Detenga el encogimiento de su cerebro

Todo el mundo experimenta la contracción del cerebro a medida que envejece, a veces comienza tan pronto como a la edad de los 30, pero por lo general después de los 40 años. Al final de su vida, el volumen de su tejido cerebral probablemente será similar a la de un niño de 7-años de edad. Una mayor tasa de contracción puede contribuir a la demencia, muerte prematura, depresión, riesgo de accidente cerebrovascular, y más.

La meditación no sólo fortalece la materia gris, sino también refuerza

la materia blanca (una red que se conecta con la materia gris)

El neuro científico Richard Davidson probó en los más avanzados monjes de Dalai Lama, cada uno con 15 a 40 años en la práctica de meditación. En su estudio de 2004, se encontró que la meditación podría prevenir la pérdida de materia gris en el cerebro. La pérdida de materia gris tiene un impacto en muchas de las funciones mentales, como el control de las emociones, impulsos, pensamientos y movimientos.

Un estudio de 2011 en la Universidad de California-Los Ángeles también encontró que la meditación podría disminuir la contracción del cerebro debido al envejecimiento. Eileen Lüders, quien dirigió el estudio, dijo en un comunicado de prensa: “Si la meditación se practica regularmente y durante años, puede reducir la velocidad relacionada con el envejecimiento atrofia cerebral, tal vez por un efecto positivo en el sistema inmunológico”.
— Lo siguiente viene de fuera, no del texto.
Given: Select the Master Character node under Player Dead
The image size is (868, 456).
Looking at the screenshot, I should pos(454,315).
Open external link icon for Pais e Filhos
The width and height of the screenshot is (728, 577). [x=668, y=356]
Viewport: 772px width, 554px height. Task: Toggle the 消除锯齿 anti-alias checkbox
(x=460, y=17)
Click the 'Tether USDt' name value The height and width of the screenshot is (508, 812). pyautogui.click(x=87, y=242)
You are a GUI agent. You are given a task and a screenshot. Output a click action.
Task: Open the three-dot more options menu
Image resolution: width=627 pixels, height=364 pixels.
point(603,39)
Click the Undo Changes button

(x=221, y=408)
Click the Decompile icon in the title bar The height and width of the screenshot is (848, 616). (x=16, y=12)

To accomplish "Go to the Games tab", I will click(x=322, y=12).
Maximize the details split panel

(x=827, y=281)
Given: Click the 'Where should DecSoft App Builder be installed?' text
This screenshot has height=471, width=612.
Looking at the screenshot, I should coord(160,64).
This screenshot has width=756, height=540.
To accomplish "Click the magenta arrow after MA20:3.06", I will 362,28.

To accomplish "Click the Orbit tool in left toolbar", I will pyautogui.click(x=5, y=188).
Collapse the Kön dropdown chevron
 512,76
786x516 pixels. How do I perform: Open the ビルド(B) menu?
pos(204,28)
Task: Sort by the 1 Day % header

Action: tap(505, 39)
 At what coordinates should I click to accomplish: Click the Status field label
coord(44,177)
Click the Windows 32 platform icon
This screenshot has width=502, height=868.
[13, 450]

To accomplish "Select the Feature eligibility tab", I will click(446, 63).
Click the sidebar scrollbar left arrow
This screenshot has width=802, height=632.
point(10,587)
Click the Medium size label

Ella considera, sin embargo, que sus resultados pueden tener una explicación alternativa: Tal vez las personas que optan meditar ya tienen cerebros ligeramente diferentes de aquellos que no eligen meditar.

Mantenga conectados todos sus cables

La meditación no sólo fortalece a la materia gris, sino también refuerza a la materia blanca (una red que se conecta con la materia gris). En la Universidad de California el artículo Davis describe a la sustancia blanca: “[Si el cerebro] fuera una red de ordenadores, la materia gris, una… porción que contiene células nerviosas y capilares, serían los ordenadores y la sustancia blanca sería los cables”.

Si la meditación se practica regularmente y durante años, puede

reducir la velocidad relacionada con el envejecimiento atrofia cerebral,

tal vez por un efecto positivo en el sistema inmunológico

Luders, dijo: “Nuestros resultados sugieren que los meditadores a largo plazo tienen fibras de materia blanca que son, o más numerosas, más densas o más aisladas en todo el cerebro. … También encontramos que la edad normal relacionada con la disminución de tejido de materia blanca, es reducida considerablemente en practicantes de activa meditación”.

Emita ondas gamma

Además de prevenir la contracción del cerebro, la meditación puede ayudarles a emitir un nivel sobrenatural de ondas gamma.

Las ondas gamma son descritas como “algunas de la más alta frecuencia y más importantes ondas eléctricas cerebrales”. La producción de ondas gamma requiere de miles de células nerviosas para al unísono actuar a velocidades extremadamente altas.

Davidson en su estudio encontró que algunos de los monjes producen la actividad de ondas gamma más potentes y de mayor amplitud que en cualquier caso documentado en la historia. El movimiento de las ondas también fue mucho mejor organizado que el movimiento de las ondas producidas por los voluntarios de prueba que no meditaron.

En 2012, los neuro científicos de la Universidad de Wisconsin adjuntaron 256 sensores en el cráneo del monje tibetano Matthieu Ricard. Encontraron que mientras meditaba usando compasión, también emitía rayos gamma a un nivel que se disparó por las nubes, según el sitio web del Smithsonian Mag.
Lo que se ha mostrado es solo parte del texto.